Ladies and gentleman, your Playboy Miss November 1959 — the lovely and talented Donna Lynn. (applause.)
As far as I know the whole shoot was photographed by Frank Bez.
As you can see, Playboy was starting to get their shit together and have a strong budget by this point, enough not to cobble together hack photographers and shitty sets in eight different crummy apartments to put together a single spread. Consistency is important for the overall feel of a shoot. These look like they were all done around the same place, a nice spread of house with a good-sized backyard in some smoggy shithole suburb of L.A.
Art direction was actually beginning to play a part in the magazine’s design and composition. Sex sells. Slickly packaged sex sells better, and for more.
I find it just so unforgivably rude when people screw around on the phone when you are trying to have an in-person social conversation.
Miss Lynn was like bazillions of buxom blondes, a pretty girl who made her way from the midwest to Los Angeles with dreams of being a star. She must have had a smidge of tinfoil and gritty hustle behind that vacuous smile, because she came closer than most, landing not just a plush job and a centerfold spot, but a movie part from a big name, too. The Playboy sez:
Cocktail Waitress on the Sunset Strip
In Hollywood even the girls who wait tables are beautiful!
It is news to nobody that Hollywood is the cutie capital of the country, racking up more shapeliness per square inch — or maybe we mean round inch — than any other city in the nation, probably the world. To its sun-drenched purlieus swarm America’s loveliest lasses, all eager for film and TV stardom. Of course, stardom doesn’t usually come overnight and while they’re waiting the hopeful honeys take jobs as waitresses and car hops, cashiers and receptionists — which accounts for the high degree of pulchritude among Hollywood’s hired help. Even in such a splendorous setting, blonde Donna Lynn is a standout. As a waitress, she brightens The Cloister, a smart supper club on Hollywood’s famous Sunset Strip. There recently Mickey Rooney spotted her and signed her up for a part in his new motion picture The Private Lives of Adam and Eve. There recently we spotted her, too, and decided she was just what we’d been seeking for Miss November.
In the imdb’s cast list for the 1960 Rooney flop (guess it must have been one of the ones he drank his way through), she is credited as “Wednesday,” along with several other cast members named for days of the week. Her next part is listed, bizarrely, as “10 year old girl” a decade later on a 1971 episode of The Partridge Family, which I’m going to chalk up to a mistake.
Tan lines are like highlights for what you are not ordinarily allowed to see. Ladies, STOP laying in the booths naked.
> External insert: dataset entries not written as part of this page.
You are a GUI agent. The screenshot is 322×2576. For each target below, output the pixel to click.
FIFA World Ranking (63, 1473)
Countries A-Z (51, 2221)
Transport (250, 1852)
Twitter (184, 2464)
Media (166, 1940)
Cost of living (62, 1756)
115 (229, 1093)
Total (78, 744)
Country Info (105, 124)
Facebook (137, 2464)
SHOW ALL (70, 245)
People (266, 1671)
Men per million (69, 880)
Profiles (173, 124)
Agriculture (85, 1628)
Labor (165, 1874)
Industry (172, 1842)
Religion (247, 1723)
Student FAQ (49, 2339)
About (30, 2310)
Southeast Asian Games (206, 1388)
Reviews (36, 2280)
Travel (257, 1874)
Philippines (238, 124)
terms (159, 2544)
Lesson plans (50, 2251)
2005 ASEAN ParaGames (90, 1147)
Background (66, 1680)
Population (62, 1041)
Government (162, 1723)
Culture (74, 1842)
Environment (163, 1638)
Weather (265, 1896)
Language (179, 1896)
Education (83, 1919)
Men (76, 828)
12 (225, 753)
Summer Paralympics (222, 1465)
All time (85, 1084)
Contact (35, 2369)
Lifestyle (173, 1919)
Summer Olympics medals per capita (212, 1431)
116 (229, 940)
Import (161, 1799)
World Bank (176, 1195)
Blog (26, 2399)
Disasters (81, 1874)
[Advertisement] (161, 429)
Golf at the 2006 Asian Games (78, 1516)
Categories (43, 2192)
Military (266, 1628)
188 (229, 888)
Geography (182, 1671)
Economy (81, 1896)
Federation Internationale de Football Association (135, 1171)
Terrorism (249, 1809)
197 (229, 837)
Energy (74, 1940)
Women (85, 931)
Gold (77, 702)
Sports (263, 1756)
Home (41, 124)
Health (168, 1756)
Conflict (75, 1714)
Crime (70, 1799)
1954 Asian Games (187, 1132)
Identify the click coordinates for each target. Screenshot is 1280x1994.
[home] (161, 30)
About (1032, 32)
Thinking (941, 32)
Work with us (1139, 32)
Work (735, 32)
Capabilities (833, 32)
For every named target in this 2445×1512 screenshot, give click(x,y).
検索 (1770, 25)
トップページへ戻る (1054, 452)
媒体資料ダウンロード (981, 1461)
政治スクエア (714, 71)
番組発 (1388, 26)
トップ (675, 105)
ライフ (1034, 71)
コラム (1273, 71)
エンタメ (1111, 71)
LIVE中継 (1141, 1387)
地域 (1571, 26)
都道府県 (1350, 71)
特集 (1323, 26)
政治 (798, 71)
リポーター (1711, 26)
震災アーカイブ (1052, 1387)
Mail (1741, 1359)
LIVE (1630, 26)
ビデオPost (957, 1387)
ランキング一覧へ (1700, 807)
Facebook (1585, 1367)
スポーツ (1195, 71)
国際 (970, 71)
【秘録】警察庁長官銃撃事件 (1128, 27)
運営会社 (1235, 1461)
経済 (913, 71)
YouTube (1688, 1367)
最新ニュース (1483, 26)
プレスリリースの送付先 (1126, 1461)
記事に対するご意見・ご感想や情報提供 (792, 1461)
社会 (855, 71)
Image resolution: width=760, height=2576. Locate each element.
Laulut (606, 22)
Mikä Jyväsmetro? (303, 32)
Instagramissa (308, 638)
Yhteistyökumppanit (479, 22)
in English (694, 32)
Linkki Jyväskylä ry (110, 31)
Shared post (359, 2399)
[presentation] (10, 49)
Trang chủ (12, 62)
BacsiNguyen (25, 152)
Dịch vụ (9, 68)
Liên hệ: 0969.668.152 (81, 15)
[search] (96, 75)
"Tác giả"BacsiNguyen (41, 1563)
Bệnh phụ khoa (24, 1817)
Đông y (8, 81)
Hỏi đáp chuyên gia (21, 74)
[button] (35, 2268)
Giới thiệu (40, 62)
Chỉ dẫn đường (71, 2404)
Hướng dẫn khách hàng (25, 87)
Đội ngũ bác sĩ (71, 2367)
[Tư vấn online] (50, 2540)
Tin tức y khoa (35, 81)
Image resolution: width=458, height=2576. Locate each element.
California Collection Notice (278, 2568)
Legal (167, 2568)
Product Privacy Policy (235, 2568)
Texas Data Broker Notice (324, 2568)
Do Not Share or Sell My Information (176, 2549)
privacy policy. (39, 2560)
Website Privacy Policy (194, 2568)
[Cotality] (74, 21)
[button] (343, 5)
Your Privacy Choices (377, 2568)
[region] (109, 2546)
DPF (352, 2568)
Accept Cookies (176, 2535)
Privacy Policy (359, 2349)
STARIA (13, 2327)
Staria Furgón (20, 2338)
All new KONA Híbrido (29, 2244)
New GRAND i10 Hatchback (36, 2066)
Way more hot to be stripey.
In fact, the credits her file at imdb lists from that point really take a nosedive in believable accuracy, so I’m assuming there was some kind of huge mistake in identity, because I seriously doubt that in 1981, having been born in 1936, she was in any shape to play “Kiki” in Hollywood High II (“It’s the end of the semester and finals are near, but that doesn’t stop the girls of Hollywood High from having fun. From the pool to the beach, they cavort with their boyfriends, drink, and smoke a joint or two!”). Her final alleged credit is 1988’s Hollywood’s New Blood, a horror film about which one imdb user commented, “A nursery school pageant is more professional.”
Malibu? Laguna?
Here she is, back in 1959 where we can be sure it was she, and reasonably clad to boot, washing a pretty freaking sweet indeedy Renault Dauphine; they did not always make teeny cars built to demolish one another jostling for parking on the streets of Paris. Even the French automaking industry was in the post-WWII car manufacturing heyday a decophilic slave to the beautiful trappings of finned and glorious car architecture.
Marvel of design. Car’s okay, too.
Hef & Co. were also very concerned with the physiology of sleep and how well you were resting, evinced by the cover theme. (That bunny looks twisted. Dude is toe up. I hate when people get animals drunk!)